世界的にジェンダーフリーへの取り組みが進む現在。オーストラリアのBlack Sheep Cycling(以下BSC)も、7年前から女性・男性それぞれの課題解決に向けた取り組みを行っています。
その中核となるのが、毎年3月の国際女性デーを記念したWMN Ride(ウーマンライド)、そして毎年10月の国際メンタルヘルスデ−におけるMan Ride(マンライド)の2つ。
「マンライド」はメンタルヘルスに注目していて、我々はひとりではないということを示すために“コミュニティの力に明るい光を当てること”を目的としています。
今年は世界中のBSCコミュニティに先駆けて、ここ東京でBSCアンバサダーのMasayukiを中心にメンバーが集結。コミュニティのつながりを深めることを意図した83kmのルート(東京矢野口発着)を走りました。
ルートはこちら
Text & Photo/Tats
Route Editing/Masayuki
Man Ride 22 in Tokyo
より良いメンタルヘルスとコミュニティのつながりを目的とした「マンライド」。今回は83km(獲得標高980m)の中距離ルートです。出発はいつもの矢野口から。
ライドリーダーのMasayukiは、ここ最近エベレスティングや富士3PEAKSなどを達成しており、普段のライドでも常に坂道を追い求める道の探求者。
だから矢野口を起点としたエリアの坂道もほとんど知り尽くしており、今回も彼が調理したルートを元に、ほとんどのサイクリストが走らない道を通って坂をつないでいきます。
知らない道を通るライドはそれだけで新鮮。ここはどこだ?と頭を使いながらライドリーダーのあとに続いていきます。ときどき知っている道につながったりして、「ここにでるのか」というアハ体験ができるのも刺激的。頭の中の地図が補完されるような。

● **データ抜粋**:
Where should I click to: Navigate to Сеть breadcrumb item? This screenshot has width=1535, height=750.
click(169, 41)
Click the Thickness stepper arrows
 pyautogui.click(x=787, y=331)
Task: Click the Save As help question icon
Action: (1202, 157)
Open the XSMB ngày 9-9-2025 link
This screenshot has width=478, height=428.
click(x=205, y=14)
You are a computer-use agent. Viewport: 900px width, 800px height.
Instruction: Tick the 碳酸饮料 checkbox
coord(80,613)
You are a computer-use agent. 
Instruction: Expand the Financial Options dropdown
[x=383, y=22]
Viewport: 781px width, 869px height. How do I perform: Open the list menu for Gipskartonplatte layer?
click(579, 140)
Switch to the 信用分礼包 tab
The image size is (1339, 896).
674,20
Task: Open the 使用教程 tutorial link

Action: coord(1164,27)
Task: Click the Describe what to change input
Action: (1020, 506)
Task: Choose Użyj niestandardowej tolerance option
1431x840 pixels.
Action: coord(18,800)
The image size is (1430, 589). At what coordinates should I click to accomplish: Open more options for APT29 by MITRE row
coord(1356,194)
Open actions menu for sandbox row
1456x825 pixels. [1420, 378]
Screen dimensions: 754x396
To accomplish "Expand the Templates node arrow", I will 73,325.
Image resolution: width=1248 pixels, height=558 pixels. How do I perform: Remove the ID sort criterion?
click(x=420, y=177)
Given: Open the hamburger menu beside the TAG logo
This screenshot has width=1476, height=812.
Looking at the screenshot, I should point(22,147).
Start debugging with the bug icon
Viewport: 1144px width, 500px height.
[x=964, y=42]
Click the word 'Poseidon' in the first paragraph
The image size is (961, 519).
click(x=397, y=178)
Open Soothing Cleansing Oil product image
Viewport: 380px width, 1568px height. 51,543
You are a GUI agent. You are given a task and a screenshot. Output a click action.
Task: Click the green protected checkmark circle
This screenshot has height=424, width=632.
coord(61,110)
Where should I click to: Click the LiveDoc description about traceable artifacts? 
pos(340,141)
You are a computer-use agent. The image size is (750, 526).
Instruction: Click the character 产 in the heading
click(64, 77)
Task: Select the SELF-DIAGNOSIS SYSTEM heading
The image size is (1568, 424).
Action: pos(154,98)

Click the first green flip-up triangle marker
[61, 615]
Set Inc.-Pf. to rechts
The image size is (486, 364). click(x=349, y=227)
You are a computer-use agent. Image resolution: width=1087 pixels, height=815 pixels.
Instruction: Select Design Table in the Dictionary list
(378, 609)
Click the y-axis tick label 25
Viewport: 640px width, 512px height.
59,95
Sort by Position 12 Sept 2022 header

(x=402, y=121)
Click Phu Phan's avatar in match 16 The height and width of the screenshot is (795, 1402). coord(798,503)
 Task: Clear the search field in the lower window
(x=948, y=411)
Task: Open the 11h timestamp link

● **目的 1**:
マンライドの記事から、「今年は世界中のBSCコミュニ」から「坂道を追い求める道の探求者。」までの部分を一字も変えずに抜き出してください。
● **目的 2**:
マンライドの記事のうち「より良いメンタルヘルスと」で始まる段落を、主な事実を残したまま箇条書きに直してください。
● **目的 3**:
マンライドの記事を、最後の文のあとから書き継いでください。
記録はこの作業には一切関係しません。

● **記述回答 1**:
今年は世界中のBSCコミュニティに先駆けて、ここ東京でBSCアンバサダーのMasayukiを中心にメンバーが集結。コミュニティのつながりを深めることを意図した83kmのルート(東京矢野口発着)を走りました。
ルートはこちら
Text & Photo/Tats
Route Editing/Masayuki
Man Ride 22 in Tokyo
より良いメンタルヘルスとコミュニティのつながりを目的とした「マンライド」。今回は83km(獲得標高980m)の中距離ルートです。出発はいつもの矢野口から。
ライドリーダーのMasayukiは、ここ最近エベレスティングや富士3PEAKSなどを達成しており、普段のライドでも常に坂道を追い求める道の探求者。

● **記述回答 2**:
- 目的:より良いメンタルヘルスとコミュニティのつながり
- ルート:83km、獲得標高980mの中距離ルート
- 出発地:いつもの矢野口

● **記述回答 3**:
ヒルクライムポイントはありませんが、最長2kmの短い坂が幾度も織り込まれています。
ペースは穏やかではあるものの、繰り返されるアップダウンに徐々に足が削られていくメンバー。
次第に、これはメンタルヘルスに良いのか?という疑問が浮かびます。なぜメンタルヘルスのためのライドなのにこんなに脚を使うんだ?
誰もがそう感じていたとき、ひとりのメンバーが「今日のライドきつくない?」と漏らします。
にっこりと表情だけで答えるライドリーダー。
そこから、「きつい」という共通認識を元に、グループがひとつになることを感じます。
最初ははじめましてのメンバーも多くて少し緊張感のあったコミュニティも、同じ感情を共有することでお互いの距離感がほぐされ、本音で話しやすくなったと。
そのとき、こうなることまで計算されたルート設計だということに気づき、ライドリーダーの思慮深さに心が震えます。
ただ坂好きなライドリーダーが好きなように引いたコースだとは信じたくない。
カフェストップはBlue Door Coffee。脚で語り合った後は、コーヒーで語り合う。アメとムチ。ツンとデレ。メリとハリ。抑揚がコミュニティを刺激します。
本ルートで最も視界が開ける愛川町の景色。長い坂を下っているとき、住宅街から突然田園風景が広がるため、不意に声が漏れる
相模原は幹線道路沿いは交通量が多いものの、裏道は落ち着いた農家の風景も。こういう道を走るときは、強度を落としてリラックスできる
ランチは自転車ラックのある洋食屋さん「ハックルベリー」。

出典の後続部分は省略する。